Edit - actually getting the series name is not that difficult (though I found a bug in the plugin while doing so) - it is series # that is difficult. Still experimenting... Pubdate on the other hand would be easy to scrape and would at least give a reliable source instead of the too frequent garbage dates we get from Worldcat through metadata download (at the cost of it only being a year - at least it is the correct year!). However if I was going to offer Pubdate I would "want" to do series as well. I shall do some experimentation and see if I can figure out some new xpath combinations that would generically work for the FF screen. TBH that is probably about the only site this would work with, since most sites will just list series name/# as part of the book title and then that means a regex to extract it (like on the clipboard tab) rather than xpath. Which is a whole different level of additional UI complexity! Last edited by kiwidude; 07-15-2012 at 05:15 AM. |
07-15-2012, 05:25 AM | #22 |
Calibre Plugins Developer
Posts: 4,636
Karma: 2162064
Join Date: Oct 2010
Location: Australia
Device: Kindle Oasis
|
Ok, here is an xpath "challenge" for someone (I need to go do some other things so if someone solves it for me in the meantime I shall be happy!)... lets say you have this html:
Code:
<strong>Alex Cross</strong> <br> 1. <a href="/p/james-patterson/along-came-spider.htm">Along Came a Spider</a> <span class="year"> ( <a href="/years/1992.htm">1992</a> ) </span> <br> 2. <a href="/p/james-patterson/kiss-girls.htm">Kiss the Girls</a> <span class="year"> ( <a href="/years/1994.htm">1994</a> ) </span> <br> title: text() pubdate: following-sibling::span[@class="year"]/a/text() series name: ../strong/text() series #: ??? For series number I thought I could do something like: preceding-sibling::text() but that doesn't give me any results. Any other suggestions? Last edited by kiwidude; 07-15-2012 at 05:30 AM. |
07-15-2012, 07:31 AM | #23 |
Grand Sorcerer
Posts: 11,734
Karma: 6690881
Join Date: Jan 2010
Location: Notts, England
Device: Kobo Libra 2
|
The number is part of the parent, not a sibling, because <br> is self closing.

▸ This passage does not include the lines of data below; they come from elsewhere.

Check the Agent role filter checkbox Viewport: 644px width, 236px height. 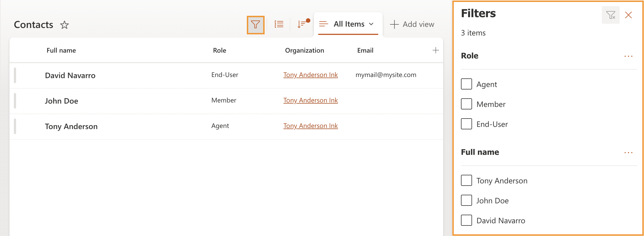coord(466,84)
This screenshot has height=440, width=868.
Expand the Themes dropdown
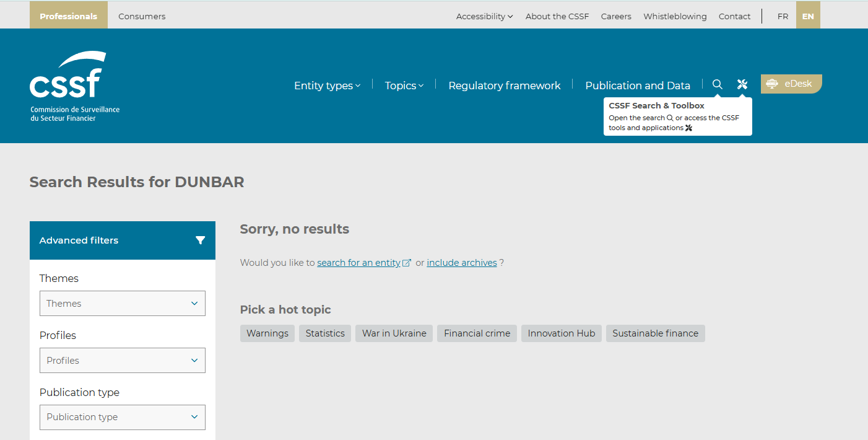123,304
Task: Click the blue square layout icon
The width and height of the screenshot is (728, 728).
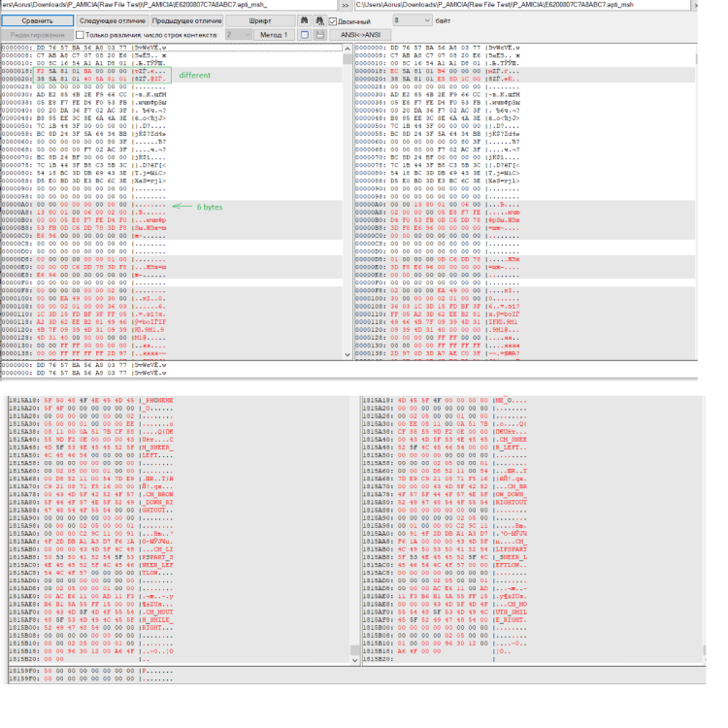Action: coord(304,34)
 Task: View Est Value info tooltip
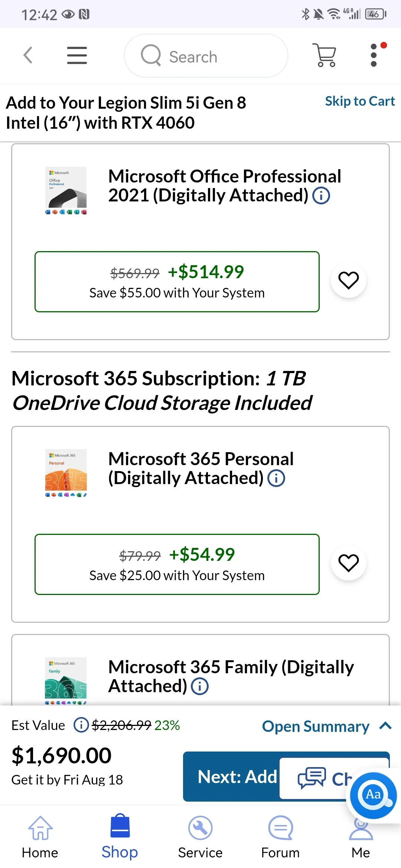point(81,725)
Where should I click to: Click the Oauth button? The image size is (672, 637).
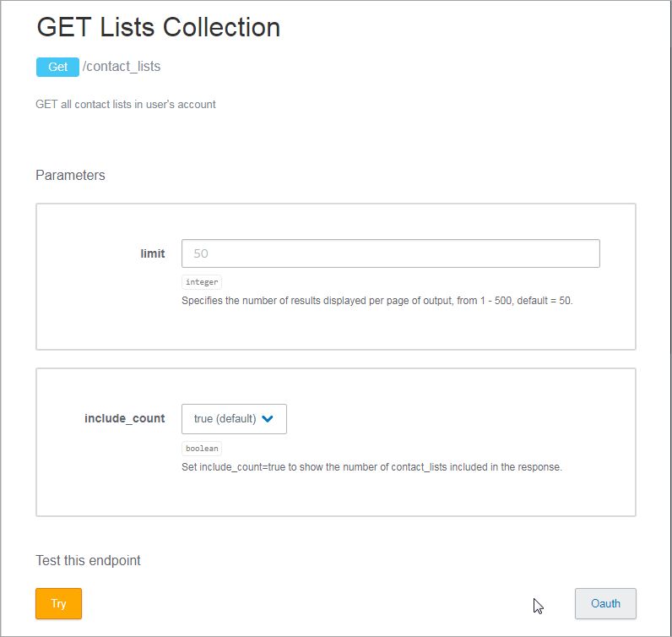(x=605, y=603)
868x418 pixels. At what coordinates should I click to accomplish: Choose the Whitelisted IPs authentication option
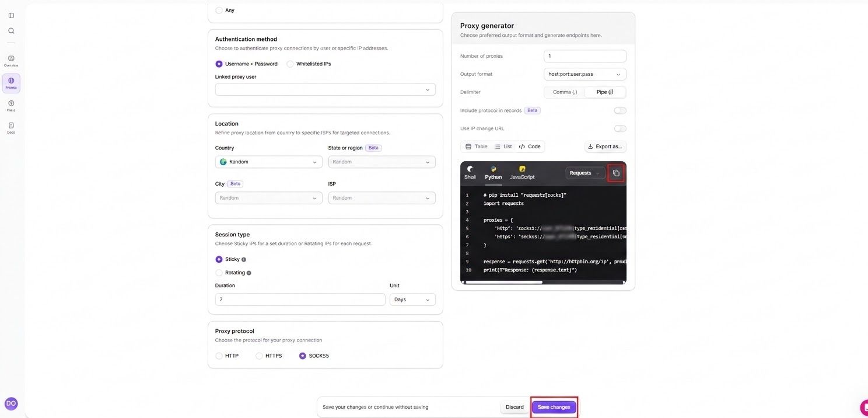(291, 64)
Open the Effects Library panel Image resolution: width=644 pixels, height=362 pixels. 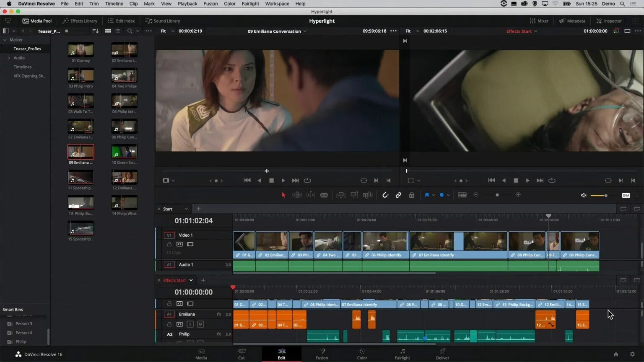pyautogui.click(x=80, y=21)
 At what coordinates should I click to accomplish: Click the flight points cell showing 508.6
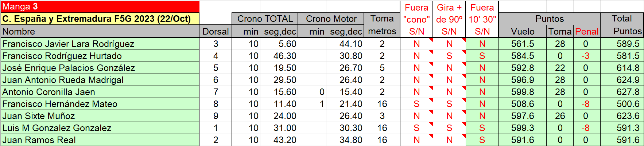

It isn't obvious to me how to isolate those numbers. If you know that there is a number for each title, and if the numbers are sequential, then you can do it by counting them, but I suspect there are too many 'if's involved. You might be able to do it by getting the text of the parent and counting lines. What does the parent html block look like? |
07-15-2012, 09:22 AM | #24 |
Calibre Plugins Developer
Posts: 4,636
Karma: 2162064
Join Date: Oct 2010
Location: Australia
Device: Kindle Oasis
|
Hi Charles,
Yeah I had considered a fallback to auto-number the series index based on whether they have a series name. But that has a few problems - such as when FF list a book in a series that is written with other authors and only show the book written by that author - it would always make it "number 1" when it isn't. So it really needs the associated number off the page. Here is the URL being parsed in this example above: http://www.fantasticfiction.co.uk/p/james-patterson/ The parent expression I am using to identify only the titles on the page that are of interest is: //div[@class="sectionleft"]/a[contains(@href,".htm")] You will see that unfortunately there is no true "parent" for each "row". There are just a number of div sections for each series or grouping of titles, with a title contained within the a href. Hence why I am using that <a> tag as my row identifier and then grabbing data relative to that. I've attached a new version 0.2 below - this adds the Pubdate implementation and fixes a couple of bugs. Last edited by kiwidude; 07-15-2012 at 04:41 PM. Reason: Removing attachment as later version in this thread |
07-15-2012, 09:57 AM | #25 |
Grand Sorcerer
Posts: 11,734
Karma: 6690881
Join Date: Jan 2010
Location: Notts, England
Device: Kobo Libra 2
|
The following seems to work, but I make no guarantees. It produces a list of numbers and a list of titles. The cruft in the middle is necessary to filter out ancillary text such as "aka". As far I can tell from brief looks, the numbers and titles correspond until the numbers run out. The titles after the numbers run out seem to be anthologies or other "non-numbered" books.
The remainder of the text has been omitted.